Ending a lengthy and unsuccessful drive for Israeli–Arab peace, George Mitchell is stepping down as the Obama administration’s special envoy for the Middle East.
The White announced the former Maine senator’s resignation on Friday, pointing to “personal reasons” for his decision to end his role as negotiator.
“As he returns to his family, George leaves behind a proud legacy of dedicated public service and the country owes him a debt of gratitude for his extraordinary commitment,” said President Obama in a statement released by the White House. “As a nation, we remain committed to peace in the Middle East and to building on George’s hard work and progress toward achieving this goal.”
The resignation of Mitchell, who is 77, while widely rumored for several months, comes days before the administration reaches yet another decision-point in its policy toward the peace process between Arabs and Israelis. President Obama is set to deliver a major Middle East policy speech on May 19 in which he could include for the first time his own guidelines for a final status agreement. A day later Obama will host Israeli prime minister Benjamin Netanyahu at the White House to discuss Washington’s expectation for Israeli moves to revive the peace process. President Obama may also give a speech at the annual policy conference of the American Israel Public Affairs Committee following his Middle East address and his meeting with Netanyahu.
The White House sought to assure reporters on Friday that Mitchell’s resignation is not a sign of decreasing U.S. involvement in Middle East peacemaking or of frustration with the lack of progress toward a settlement. “The president’s commitment remains as firm as it was when he took office,” said White House spokesman Jay Carney, who added that dealing with the peace process is “a hard issue, an extraordinary hard issue.”

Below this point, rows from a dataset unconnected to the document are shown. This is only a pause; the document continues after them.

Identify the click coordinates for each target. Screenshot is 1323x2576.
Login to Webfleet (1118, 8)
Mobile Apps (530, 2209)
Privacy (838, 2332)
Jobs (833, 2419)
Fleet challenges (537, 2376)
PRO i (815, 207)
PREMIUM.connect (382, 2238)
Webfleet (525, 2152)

The appointment of Mitchell as Middle East special envoy came on President Obama’s second day in the Oval Office, in January 2009. The swift move and the choice of a well-known veteran politician and statesman for the post highlighted the new administration’s resolve to move Israeli-Palestinian peacemaking to a front burner after it had received low priority during the presidency of George W. Bush.
Mitchell’s Lebanese descent drew early suspicion from the Israelis, as did a report he authored in 2001 calling for an end to Israeli settlement activity. Palestinian Authority leaders, conversely, met his appointment and the administration’s early focus on a settlement freeze with enthusiasm.
But even though Mitchell succeeded in extracting a 10-month moratorium on new building from the Israelis in 2009, peace talks yielded no results. A September 2010 summit in Washington aimed at launching direct talks also failed to lead to a breakthrough and marked, in effect, the beginning of a stalemate in the peace process.
Mitchell tried to remain optimistic regarding the prospects for peace in the Middle East, and frequently repeated the story about his tenure as peace negotiator for Northern Ireland, where he experienced “700 days of failure and one day of success.” But as his 700th day as Middle East envoy passed, frustration among Mitchell and his team members was evident and on the rise. According to activists involved in the process, Mitchell expressed this frustration in private talks, and for the past several months, observers in Washington speculated that his days as special envoy were coming to an end. Several of Mitchell’s key staffers moved on earlier, including Mara Rudman, Mitchell’s chief of staff, who took a position with the U.S. Agency for International Development.
Mitchell’s sense of frustration stemmed not just from his difficulties lty in getting the governments of Benjamin Netanyahu and Mahmoud Abbas to move toward a final status agreement, but also from infighting within the administration. Mitchell, as reported in the Forward was irritated by the increasing role President Obama’s senior adviser Dennis Ross began to play in the peace process. Ross’s portfolio, which originally centered on Iran, was increased to include security ties with Israel. Ross later took on peace process related negotiations with the Netanyahu government and was dispatched to the region several times on behalf of President Obama.
Mitchell, at the same time, reduced his travels to the Middle East and met less frequently with regional players.
Mitchell’s the appointment as Obama’s special Middle East envoy came after a long and successful political career. As a Democratic Senator representing his home state of Maine, Mitchell rose through the ranks to become Senate majority leader in 1989. After leaving the Senate he maintained a high public profile as the Clinton administration’s special envoy for Northern Ireland. Mitchell later headed the federal government’s inquiry commission into the use of steroids in professional baseball. Mitchell also served as chairman of Disney and remained active in a private law firm.
Speaking last May at a fundraiser for the Jewish Primary Day School in Washington, Mitchell recalled that after being offered the position of Middle East envoy, he called 10 of his friends to seek advice. The reply of the first six, he said, was “are you crazy?” Mitchell also told the audience of a promise he made to his wife, who was worried that he’d forgotten his five-year involvement in Ireland. Mitchell promised it wouldn’t take him so long this time. “So I told all the leaders of the Middle East, this cannot take five years.”
In his resignation letter to Obama, Mitchell said his intention was to serve only for two years. “I strongly support your vision of comprehensive peace in the Middle East and thank you for giving me the opportunity to be part of your administration,” Mitchell wrote.
Secretary of State Hillary Clinton announced that David Hale, the deputy Middle East envoy, will temporarily replace Mitchell.